Pemerintah Korea Selatan telah memperkenalkan beberapa kerangka peraturan untuk industri Bitcoin. Meskipun industri Bitcoin Korea Selatan belum sepenuhnya diatur, pemerintah Korea Selatan secara resmi melegalisasi penyedia layanan Bitcoin untuk memfasilitasi pembayaran, transfer, dan perdagangan.

Korea Herald, sebuah media lokal melaporkan bahwa Undang-Undang Transaksi Devisa Korea Selatan yang baru direvisi telah mulai memungkinkan perusahaan fintech dan penyedia layanan Bitcoin disetujui oleh Financial Supervisory Service (FSS), regulator keuangan korea Selatan.

Baca: duniafintech.com/jepang-jadikan-bitcoin-mata-uang-perlukah-di-indonesia

Seperti Filipina, Korea Selatan secara resmi telah melegalisasi Bitcoin sebagai metode pengiriman uang, yang memungkinkan perusahaan fintech untuk memproses won Korea Selatan senilai $ 20.000 dalam bentuk Bitcoin untuk pengguna.
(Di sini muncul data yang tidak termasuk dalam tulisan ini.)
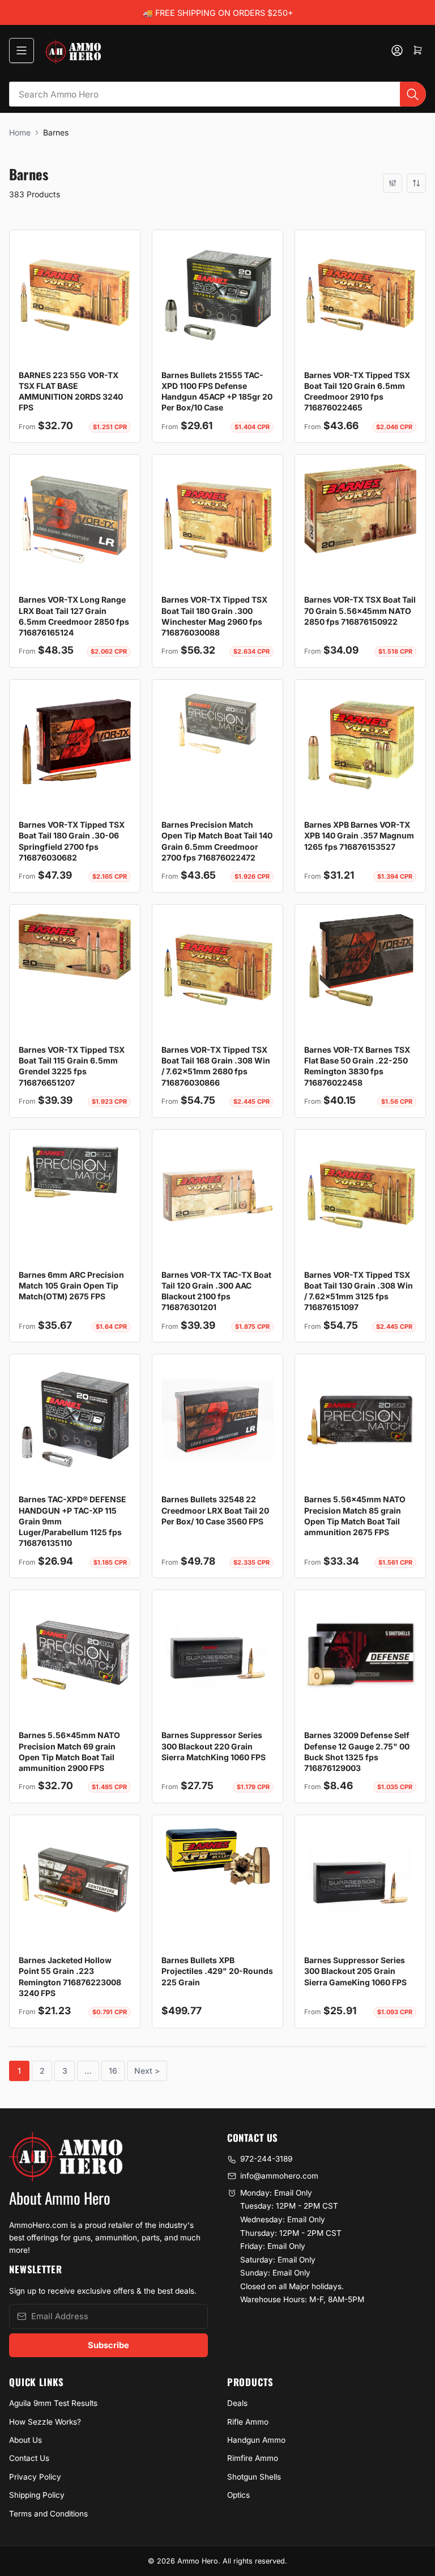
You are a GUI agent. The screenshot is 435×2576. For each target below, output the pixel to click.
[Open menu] (21, 50)
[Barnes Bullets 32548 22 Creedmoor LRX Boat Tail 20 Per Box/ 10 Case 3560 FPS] (217, 1419)
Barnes (56, 132)
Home (20, 132)
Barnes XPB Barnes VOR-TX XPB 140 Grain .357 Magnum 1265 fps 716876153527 (359, 835)
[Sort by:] (416, 183)
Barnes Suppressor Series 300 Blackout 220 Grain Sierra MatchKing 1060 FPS (213, 1746)
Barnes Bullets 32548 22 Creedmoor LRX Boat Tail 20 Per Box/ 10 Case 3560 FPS (215, 1510)
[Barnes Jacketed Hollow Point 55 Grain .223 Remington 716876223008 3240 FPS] (75, 1880)
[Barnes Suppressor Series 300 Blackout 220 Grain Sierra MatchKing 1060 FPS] (217, 1655)
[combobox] (217, 94)
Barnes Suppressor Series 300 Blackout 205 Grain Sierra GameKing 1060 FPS (355, 1971)
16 (113, 2070)
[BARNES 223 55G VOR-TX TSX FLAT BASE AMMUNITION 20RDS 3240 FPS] (75, 295)
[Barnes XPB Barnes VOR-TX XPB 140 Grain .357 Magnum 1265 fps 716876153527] (360, 745)
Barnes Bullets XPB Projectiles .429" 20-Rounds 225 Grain (217, 1971)
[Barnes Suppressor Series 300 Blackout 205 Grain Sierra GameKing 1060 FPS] (360, 1880)
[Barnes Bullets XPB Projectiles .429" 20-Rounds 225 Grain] (217, 1855)
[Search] (413, 94)
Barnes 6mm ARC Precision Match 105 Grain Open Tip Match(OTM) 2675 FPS (71, 1286)
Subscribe (108, 2345)
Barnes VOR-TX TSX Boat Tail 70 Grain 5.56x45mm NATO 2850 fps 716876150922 (360, 610)
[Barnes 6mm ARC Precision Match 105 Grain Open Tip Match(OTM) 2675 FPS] (75, 1173)
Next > (147, 2070)
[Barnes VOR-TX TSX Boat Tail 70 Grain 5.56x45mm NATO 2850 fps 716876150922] (360, 508)
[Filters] (392, 183)
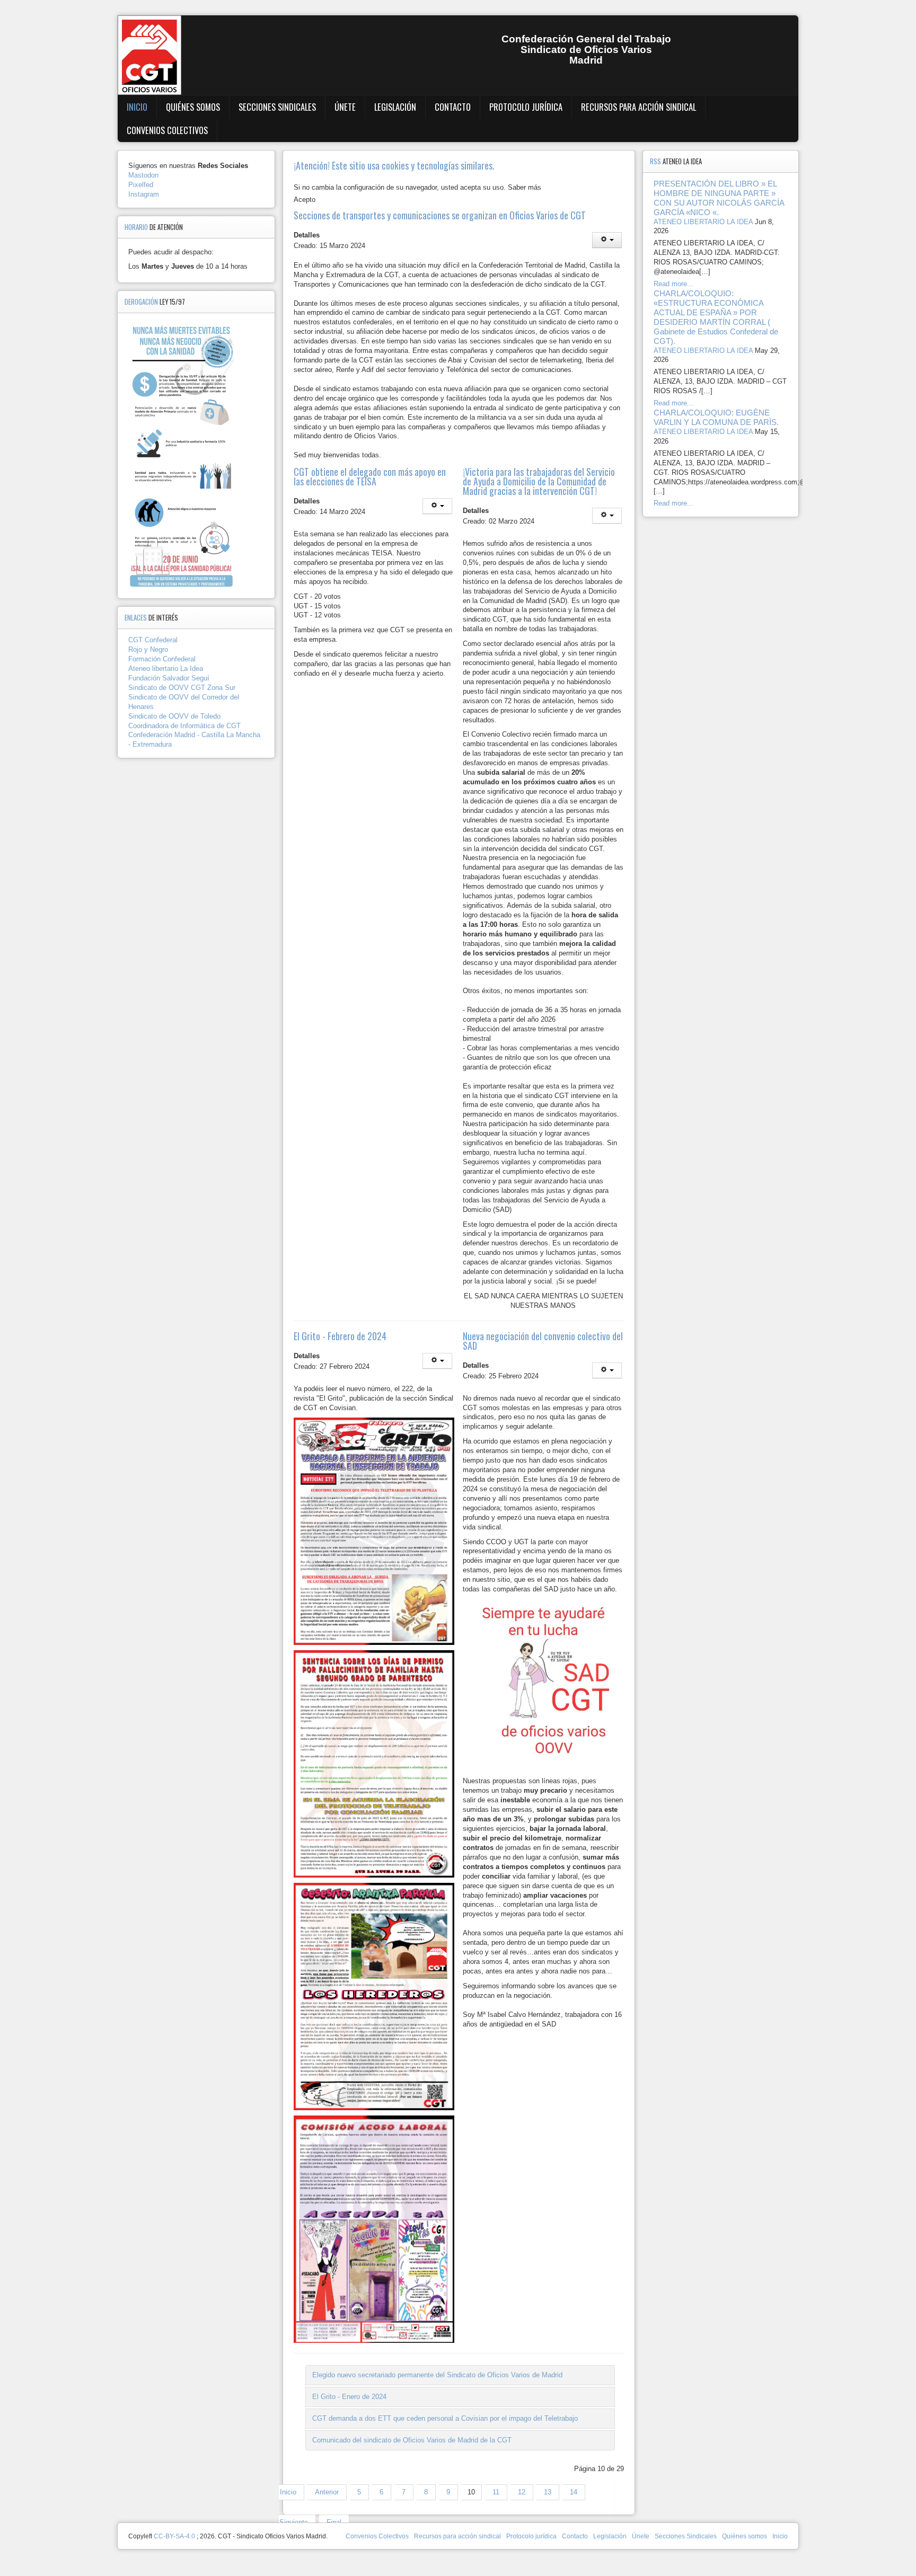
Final (334, 2522)
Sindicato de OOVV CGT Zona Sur (181, 688)
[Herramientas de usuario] (607, 240)
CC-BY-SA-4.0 (174, 2536)
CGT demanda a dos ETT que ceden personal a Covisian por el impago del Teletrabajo (445, 2418)
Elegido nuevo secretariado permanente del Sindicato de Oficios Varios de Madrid (437, 2375)
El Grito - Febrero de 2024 (340, 1336)
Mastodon (143, 175)
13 (547, 2492)
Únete (345, 106)
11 (495, 2492)
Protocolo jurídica (525, 106)
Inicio (137, 106)
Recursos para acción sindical (638, 106)
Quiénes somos (193, 106)
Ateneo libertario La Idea (165, 668)
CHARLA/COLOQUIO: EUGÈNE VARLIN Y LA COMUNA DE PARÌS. (716, 417)
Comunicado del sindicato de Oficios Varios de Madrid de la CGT (412, 2440)
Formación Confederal (162, 659)
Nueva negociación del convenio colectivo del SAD (543, 1340)
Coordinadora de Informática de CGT (184, 726)
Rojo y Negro (148, 649)
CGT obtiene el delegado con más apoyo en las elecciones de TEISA (370, 476)
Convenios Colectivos (167, 130)
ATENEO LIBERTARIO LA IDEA (703, 222)
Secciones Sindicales (277, 106)
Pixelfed (140, 185)
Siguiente (293, 2522)
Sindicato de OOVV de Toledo (174, 716)
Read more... (673, 284)
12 (521, 2492)
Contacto (453, 106)
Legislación (395, 106)
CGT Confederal (153, 640)
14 (573, 2492)
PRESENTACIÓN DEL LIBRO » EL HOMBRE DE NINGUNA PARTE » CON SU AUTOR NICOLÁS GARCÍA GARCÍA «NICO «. (719, 198)
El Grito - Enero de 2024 (349, 2397)
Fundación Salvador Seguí (168, 678)
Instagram (143, 194)
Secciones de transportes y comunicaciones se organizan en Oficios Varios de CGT (440, 215)
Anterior (327, 2492)
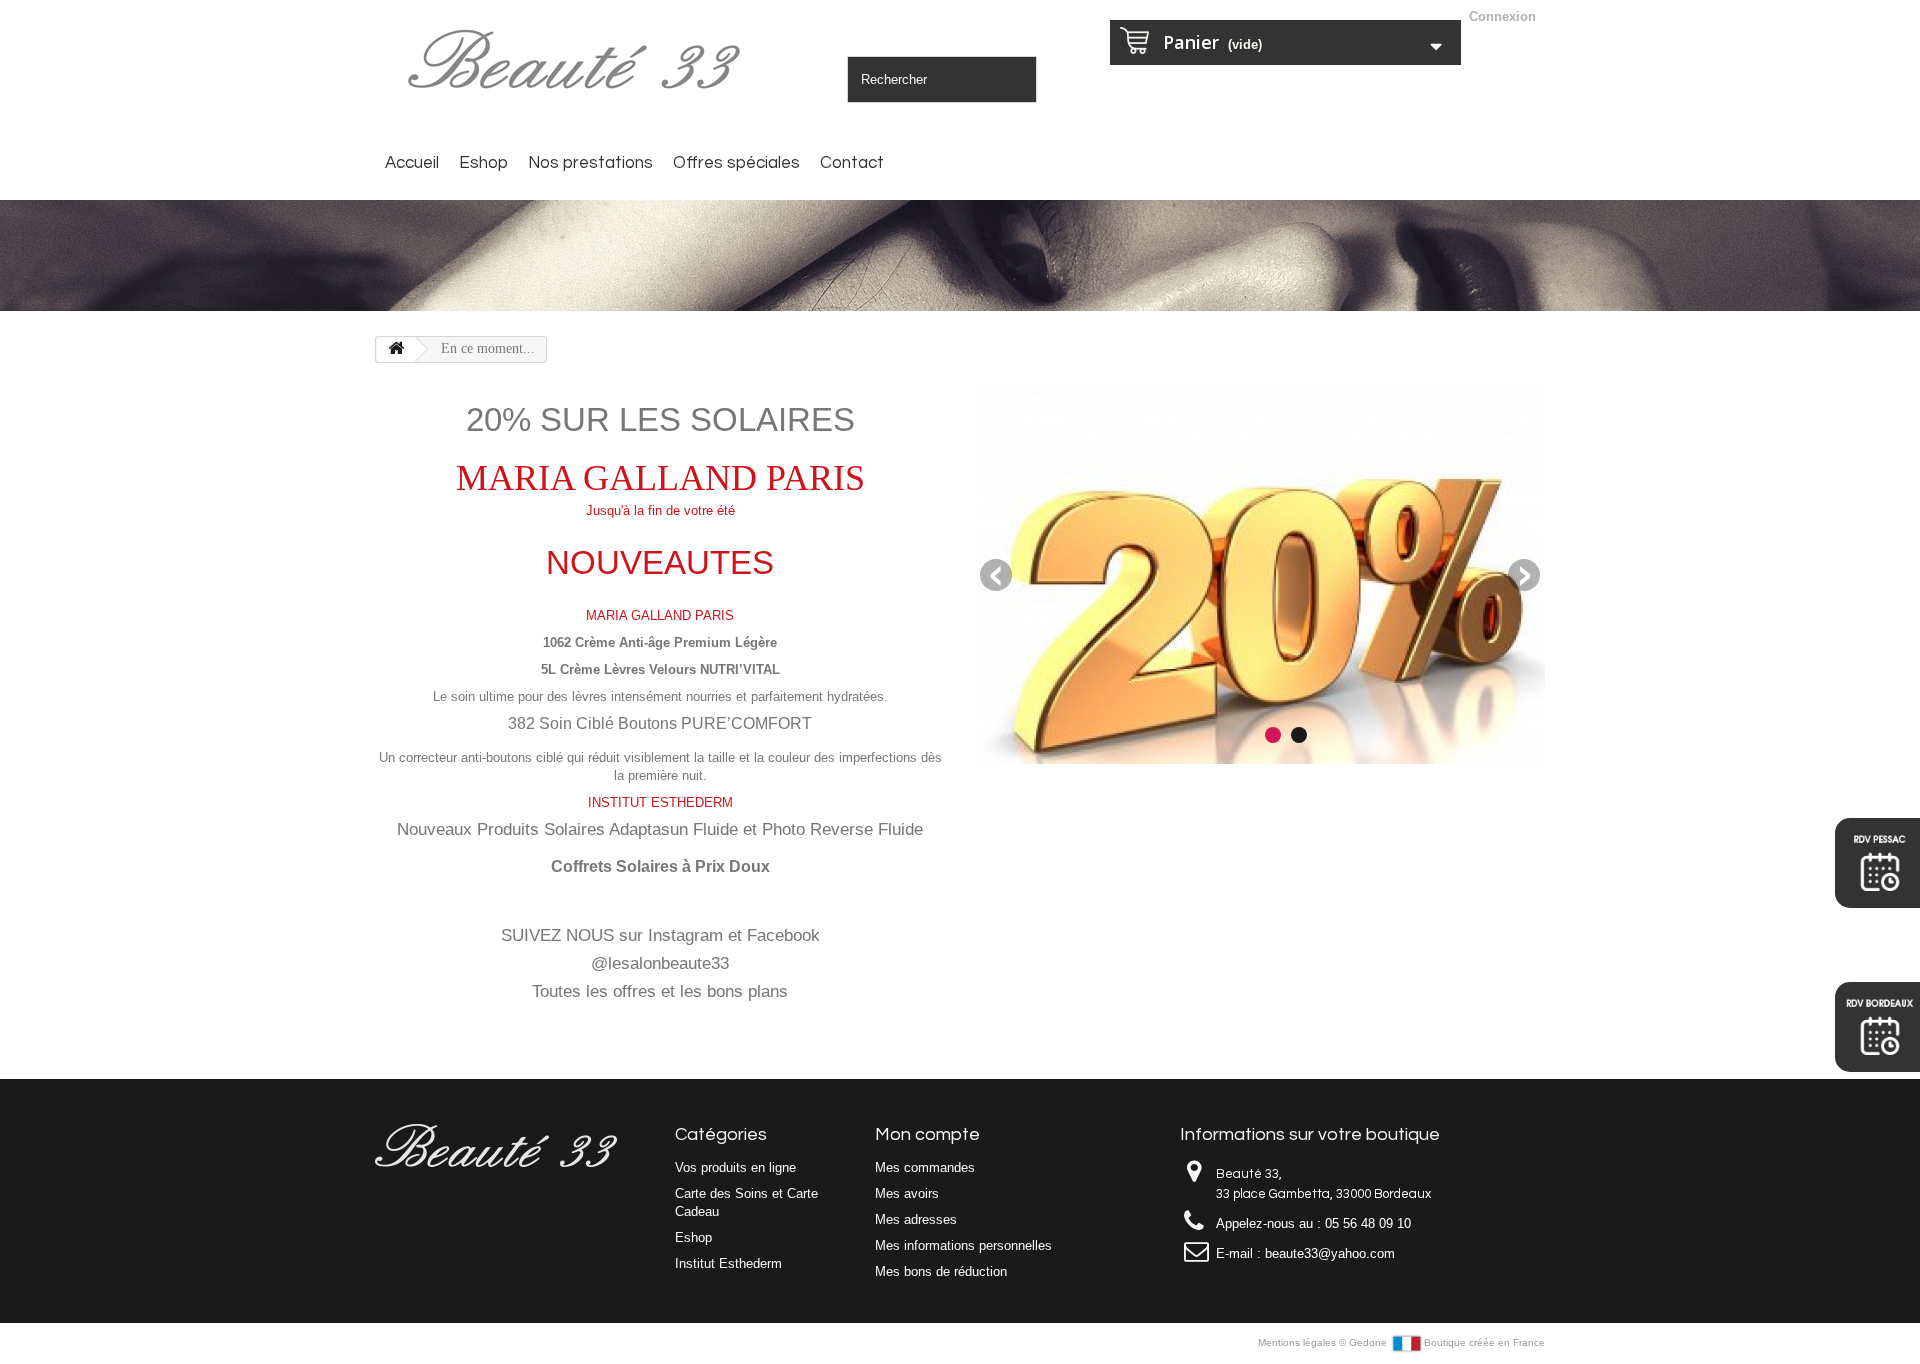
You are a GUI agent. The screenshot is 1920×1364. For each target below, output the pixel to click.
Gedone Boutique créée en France (1447, 1342)
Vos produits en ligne (735, 1167)
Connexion (1502, 16)
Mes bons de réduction (941, 1271)
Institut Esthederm (728, 1263)
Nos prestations (590, 163)
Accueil (412, 163)
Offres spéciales (736, 163)
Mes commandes (925, 1167)
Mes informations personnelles (963, 1245)
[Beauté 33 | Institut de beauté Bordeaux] (579, 62)
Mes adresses (916, 1219)
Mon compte (927, 1134)
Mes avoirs (907, 1193)
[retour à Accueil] (396, 349)
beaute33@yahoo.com (1330, 1253)
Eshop (483, 163)
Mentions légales (1298, 1342)
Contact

Pada 12 Februari yang lalu, Cointelegraph sempat melaporkan bahwa bank sentral Filipina secara resmi melegalisasi Bitcoin sebagai metode pengiriman uang yang membuat industri Bitcoin di Filipina mengalami lonjakan pertumbuhan. Perusahaan terkemuka termasuk Coin dan Satoshi Citadel Industries berhasil mengumpulkan dana puluhan juta dolar. Bank sentral Filipina mengatakan:

“Bangko Sentral tidak bermaksud mendukung VC, seperti Bitcoin, sebagai mata uang karena tidak dikeluarkan atau dijamin oleh bank sentral atau didukung oleh komoditas apapun. Sebaliknya, BSP bertujuan untuk mengatur VC ketika digunakan untuk pengiriman layanan keuangan, terutama untuk pembayaran dan pengiriman uang, yang memiliki dampak material terhadap anti-pencucian uang (AML) dan pemberantasan pendanaan terorisme (CFT), perlindungan konsumen dan keuangan stabilitas.”

Ketika pemerintah Korea Selatan sepenuhnya mengatur pasar dan industri Bitcoin dalam waktu dekat, selanjutnya akan mempersahkan Bitcoin sebagai mata uang digital dengan metode pengiriman uang seperti di Jepang, volume pasar perdagangan  dan pertukaran Bitcoin Korea Selatan kemungkinan akan mencatat tingkat pertumbuhan eksponensial.

Berdasarkan data pasar pertukaran Bitcoin di Korea Selatan, negara itu kini memproses lebih dari 14 persen perdagangan Bitcoin global, menduduki pasar terbesar ketiga di belakang AS dan Jepang.